Sur les ondes de la Guyane

« Il est treize heures sur FR3-Guyane, l'heure du journal, présenté par Noël Graveline. » La lumière s'allume, ça y est, je suis en direct : calé sur le rythme idoine, j'égrène les nouvelles du jour, passant des états généraux des prostituées de Lyon à l'évocation d'une découverte dans le domaine des prothèses visuelles et auditives. Inutile de préciser que je suis totalement déconnecté de ce que je raconte...

J'en suis là car, lassé des tergiversations de Spirou qui devait être notre premier client pour une coque en ferro-ciment, je suis allé voir la radio locale -tout le monde l'appelle encore Radio-Cayenne-, qu'on dit à la recherche d'un journaliste. Effectivement, le chef du bureau d'information m'a conduit illico auprès de son patron et cinq minutes plus tard je me retrouvais dans le studio pour des essais de voix. Moi qui venait de la presse écrite, j'avais bien sûr besoin d'un brin d'apprentissage, par exemple pour respirer sans bruit, mais par chance ma voix passe très bien, à en croire le technicien. Le lendemain, j'y retournais pour me familiariser avec l'enregistrement et les diverses techniques radio et télé. Car je suis également pressenti pour présenter les journaux de la télévision !

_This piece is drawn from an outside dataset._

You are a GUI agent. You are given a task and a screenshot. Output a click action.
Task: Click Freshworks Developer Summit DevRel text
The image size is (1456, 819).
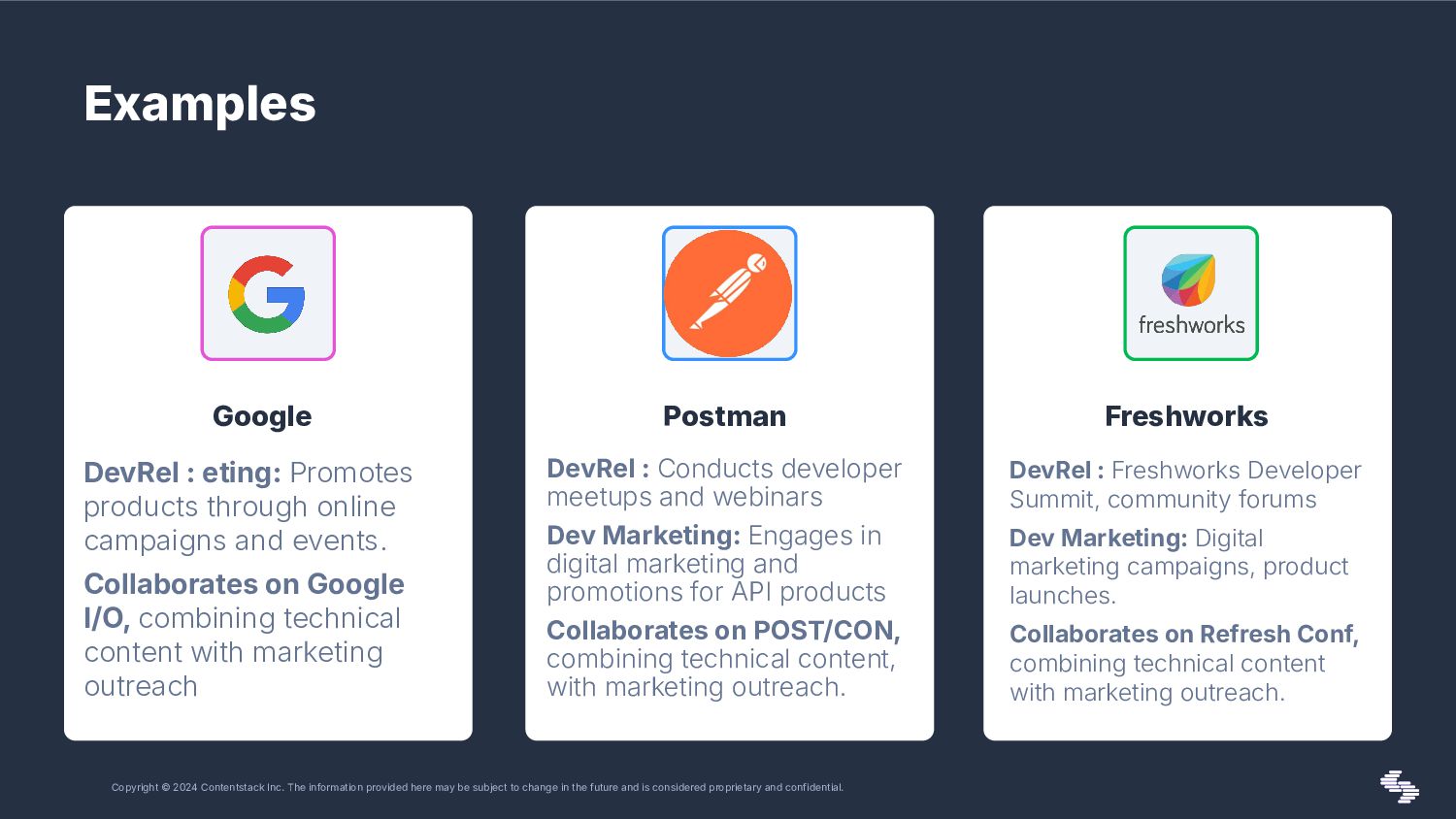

Je retrouve ainsi un peu de l'ambiance caractéristique des rédactions, celle-ci étant animée par une fine équipe couleur locale menée par Georges, un animateur assez foutraque que nous reverrons souvent en dehors de son activité. En revanche, j'ai moins de plaisir à m'installer à mon bureau, car ce meuble métallique est exactement semblable à celui que j'avais à La Montagne, le quotidien où j'officiais avant de partir sur les mers, avec le même sous-main, le même téléphone, le même bloc-calendrier et la même corbeille. C'est comme une hallucination, j'en aurais presque le cafard.

Il y a malgré tout de bons moments, en particulier quand j'entends parler d'un de mes prédécesseurs, qui est une légende ici. Il s'agit de Léo Monnely, passé par la suite sur une antenne nationale. Ce type était vendeur de Coca-cola à Cayenne quand on est venu le chercher, Dieu sait pourquoi, la radio ayant besoin de monde. Ses débuts ont été fracassants. Trois exemples : « La Tch… la Tch… Euh… ce pays dont la capitale est Pwague. » À une arrivée de course cycliste (il était lui-même coureur et un critérium à son nom existe désormais en Guyane, avec arrivée et départ à la station de radio) : « Et voila Untel qui passe la ligne d'arrivée avec une minute et ...soixante secondes de retard sur le vainqueur. » -Deux minutes, souffle une voix. « Non ! Une minute et soixante secondes ! » Et le dernier, à peine croyable : « Le pape Paul… Paul… V 1 ». Tout est possible sous les tropiques…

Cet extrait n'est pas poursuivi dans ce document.